Chapter 7: Client Integration

Welcome to Chapter 7: Client Integration. In this part of MCP Python SDK Tutorial: Building AI Tool Servers, you will build an intuitive mental model first, then move into concrete implementation details and practical production tradeoffs.

Integrate your MCP server with Claude Code, Claude.ai, and build custom MCP clients.

Claude Code Integration

Configuration

Add to ~/.claude/config.json:

{
  "mcpServers": {
    "my-server": {
      "command": "python",
      "args": ["/path/to/server.py"],
      "env": {
        "API_KEY": "your-key-here"
      }
    }
  }
}

Testing with Claude Code

# Start Claude Code
claude-code

# Test your server
> Use the my-server to list available tools
> Call the search tool with query "example"

Claude.ai Integration

For Claude.ai (paid plans), servers must be published:

{
  "name": "my-mcp-server",
  "version": "1.0.0",
  "description": "Production MCP server",
  "author": "Your Name",
  "repository": "https://github.com/you/my-mcp-server",
  "license": "MIT"
}

Custom Client

Build a custom MCP client:

from mcp.client import Client
from mcp.client.stdio import StdioServerParameters, stdio_client
import asyncio

async def main():
    # Connect to server
    server_params = StdioServerParameters(
        command="python",
        args=["server.py"]
    )

    async with stdio_client(server_params) as (read, write):
        client = Client(read, write)

        # Initialize
        await client.initialize()

        # List tools
        tools = await client.list_tools()
        print(f"Available tools: {[t.name for t in tools.tools]}")

        # Call tool
        result = await client.call_tool("search", {"query": "test"})
        print(f"Result: {result.content[0].text}")

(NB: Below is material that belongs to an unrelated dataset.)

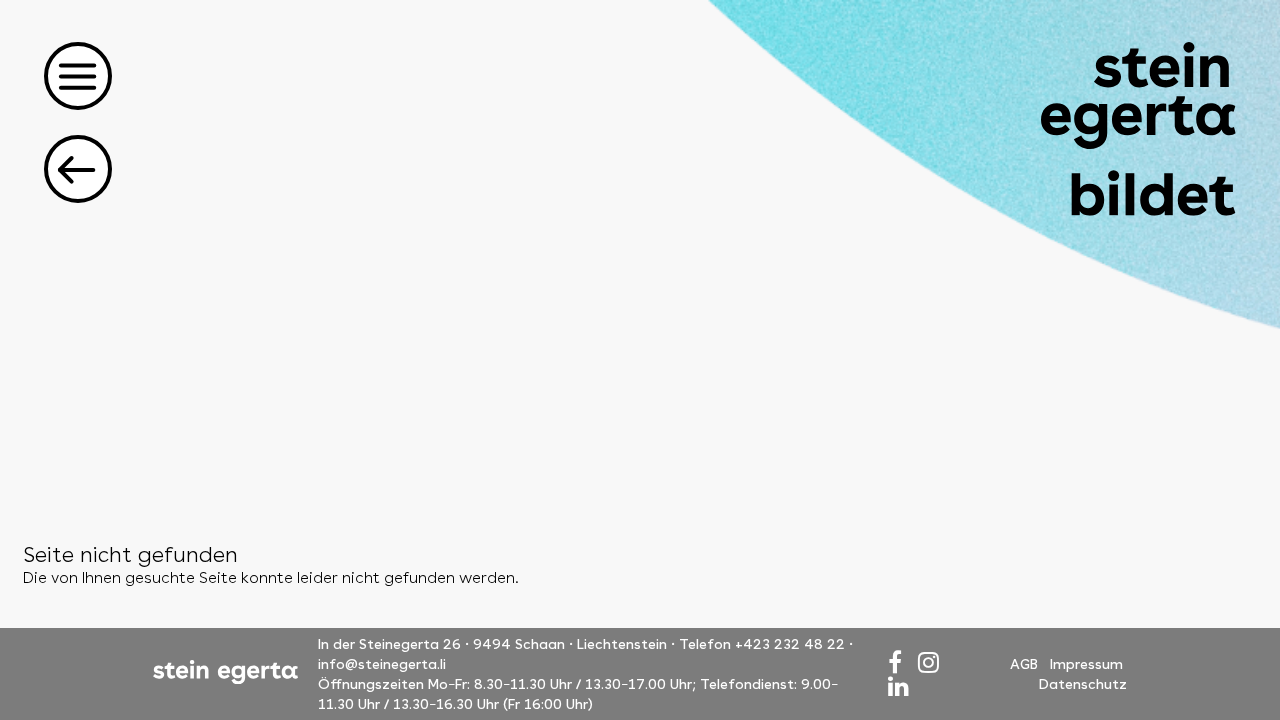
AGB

if __name__ == "__main__":
    asyncio.run(main())

Web Interface

Create a web UI for your MCP server:

from fastapi import FastAPI, WebSocket
from mcp.server import Server
import json

app = FastAPI()
mcp_server = Server("web-mcp")

@app.websocket("/ws")
async def websocket_endpoint(websocket: WebSocket):
    await websocket.accept()

    while True:
        # Receive request
        data = await websocket.receive_text()
        request = json.loads(data)

        # Process with MCP
        if request["method"] == "tools/list":
            tools = await mcp_server.list_tools()
            await websocket.send_json({
                "result": {"tools": [t.dict() for t in tools]}
            })

        elif request["method"] == "tools/call":
            result = await mcp_server.call_tool(
                request["params"]["name"],
                request["params"]["arguments"]
            )
            await websocket.send_json({
                "result": {"content": [c.dict() for c in result]}
            })

REST API Wrapper

Expose MCP via REST:

from fastapi import FastAPI
from pydantic import BaseModel

app = FastAPI()

class ToolCallRequest(BaseModel):
    tool_name: str
    arguments: dict

@app.post("/tools/call")
async def call_tool(request: ToolCallRequest):
    result = await mcp_server.call_tool(
        request.tool_name,
        request.arguments
    )
    return {"content": [c.dict() for c in result]}

@app.get("/tools/list")
async def list_tools():
    tools = await mcp_server.list_tools()
    return {"tools": [t.dict() for t in tools]}

SDK Integration

Use with LangChain:

from langchain.tools import StructuredTool

async def search_mcp(query: str) -> str:
    result = await mcp_server.call_tool("search", {"query": query})
    return result[0].text

search_tool = StructuredTool.from_function(
    func=search_mcp,
    name="search",
    description="Search using MCP server"
)

Next Steps

Chapter 8 provides real-world examples and complete implementation patterns.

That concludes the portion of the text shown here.